### WHAT TO DO
In the data below, find the line containing "関市のパン・ケーキ (242, 749)"; reproduce that line and all subsequent lines exactly, and nothing else.

########

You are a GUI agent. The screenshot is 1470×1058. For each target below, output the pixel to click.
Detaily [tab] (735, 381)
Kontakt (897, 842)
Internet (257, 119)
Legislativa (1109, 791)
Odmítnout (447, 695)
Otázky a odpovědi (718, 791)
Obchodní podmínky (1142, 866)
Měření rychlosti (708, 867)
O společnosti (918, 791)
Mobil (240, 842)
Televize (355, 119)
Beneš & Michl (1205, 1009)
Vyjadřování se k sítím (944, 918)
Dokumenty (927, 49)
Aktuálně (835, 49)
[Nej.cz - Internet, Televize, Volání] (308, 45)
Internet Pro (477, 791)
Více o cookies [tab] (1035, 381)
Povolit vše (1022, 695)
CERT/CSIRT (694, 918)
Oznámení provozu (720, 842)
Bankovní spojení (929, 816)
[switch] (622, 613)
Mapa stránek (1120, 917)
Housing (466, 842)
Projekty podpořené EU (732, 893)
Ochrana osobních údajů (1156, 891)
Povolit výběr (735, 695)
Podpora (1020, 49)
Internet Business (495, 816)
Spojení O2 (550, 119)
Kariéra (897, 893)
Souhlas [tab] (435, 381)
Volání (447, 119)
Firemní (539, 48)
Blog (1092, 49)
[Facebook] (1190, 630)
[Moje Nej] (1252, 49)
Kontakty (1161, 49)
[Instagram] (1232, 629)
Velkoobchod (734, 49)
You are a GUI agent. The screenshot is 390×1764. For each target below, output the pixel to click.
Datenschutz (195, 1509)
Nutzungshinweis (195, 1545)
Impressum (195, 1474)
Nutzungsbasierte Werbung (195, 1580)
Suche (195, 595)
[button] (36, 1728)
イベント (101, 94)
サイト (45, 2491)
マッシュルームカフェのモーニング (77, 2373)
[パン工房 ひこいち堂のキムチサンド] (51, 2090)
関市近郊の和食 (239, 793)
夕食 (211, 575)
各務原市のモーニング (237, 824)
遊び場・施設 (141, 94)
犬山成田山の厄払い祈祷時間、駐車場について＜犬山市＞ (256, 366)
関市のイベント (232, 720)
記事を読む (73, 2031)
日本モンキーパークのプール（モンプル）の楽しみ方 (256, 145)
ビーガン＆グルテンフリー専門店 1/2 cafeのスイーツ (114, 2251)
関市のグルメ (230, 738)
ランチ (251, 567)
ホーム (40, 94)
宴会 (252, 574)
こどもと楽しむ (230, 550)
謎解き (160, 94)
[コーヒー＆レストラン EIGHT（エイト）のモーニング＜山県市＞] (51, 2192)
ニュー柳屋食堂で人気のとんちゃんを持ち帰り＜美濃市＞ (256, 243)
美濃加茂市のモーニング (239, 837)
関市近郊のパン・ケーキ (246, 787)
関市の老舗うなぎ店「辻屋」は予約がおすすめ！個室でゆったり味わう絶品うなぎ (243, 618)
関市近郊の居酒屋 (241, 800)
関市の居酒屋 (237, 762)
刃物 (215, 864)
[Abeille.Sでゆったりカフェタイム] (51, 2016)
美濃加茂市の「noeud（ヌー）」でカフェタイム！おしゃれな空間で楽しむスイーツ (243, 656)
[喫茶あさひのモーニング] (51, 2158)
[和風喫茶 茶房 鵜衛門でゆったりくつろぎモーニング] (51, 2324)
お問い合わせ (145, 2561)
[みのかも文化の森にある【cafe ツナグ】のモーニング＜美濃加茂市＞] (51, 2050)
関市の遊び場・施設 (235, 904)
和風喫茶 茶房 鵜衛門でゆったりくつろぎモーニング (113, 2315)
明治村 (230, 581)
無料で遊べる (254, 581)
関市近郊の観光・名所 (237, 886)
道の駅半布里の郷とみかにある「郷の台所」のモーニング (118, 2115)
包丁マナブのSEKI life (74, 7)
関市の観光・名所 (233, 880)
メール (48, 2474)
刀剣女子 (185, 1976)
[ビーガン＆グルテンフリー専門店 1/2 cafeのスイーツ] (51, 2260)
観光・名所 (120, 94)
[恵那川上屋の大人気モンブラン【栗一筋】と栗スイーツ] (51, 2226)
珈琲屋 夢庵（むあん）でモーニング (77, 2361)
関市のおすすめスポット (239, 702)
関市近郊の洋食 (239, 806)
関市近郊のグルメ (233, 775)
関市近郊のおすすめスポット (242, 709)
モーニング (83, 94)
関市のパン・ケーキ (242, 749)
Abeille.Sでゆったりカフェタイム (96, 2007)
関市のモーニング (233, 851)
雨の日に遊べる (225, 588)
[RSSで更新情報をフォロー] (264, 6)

########

### WRITTEN RESPONSE
関市のパン・ケーキ (242, 749)
Abeille.Sでゆったりカフェタイム (96, 2007)
関市のモーニング (233, 851)
雨の日に遊べる (225, 588)
[RSSで更新情報をフォロー] (264, 6)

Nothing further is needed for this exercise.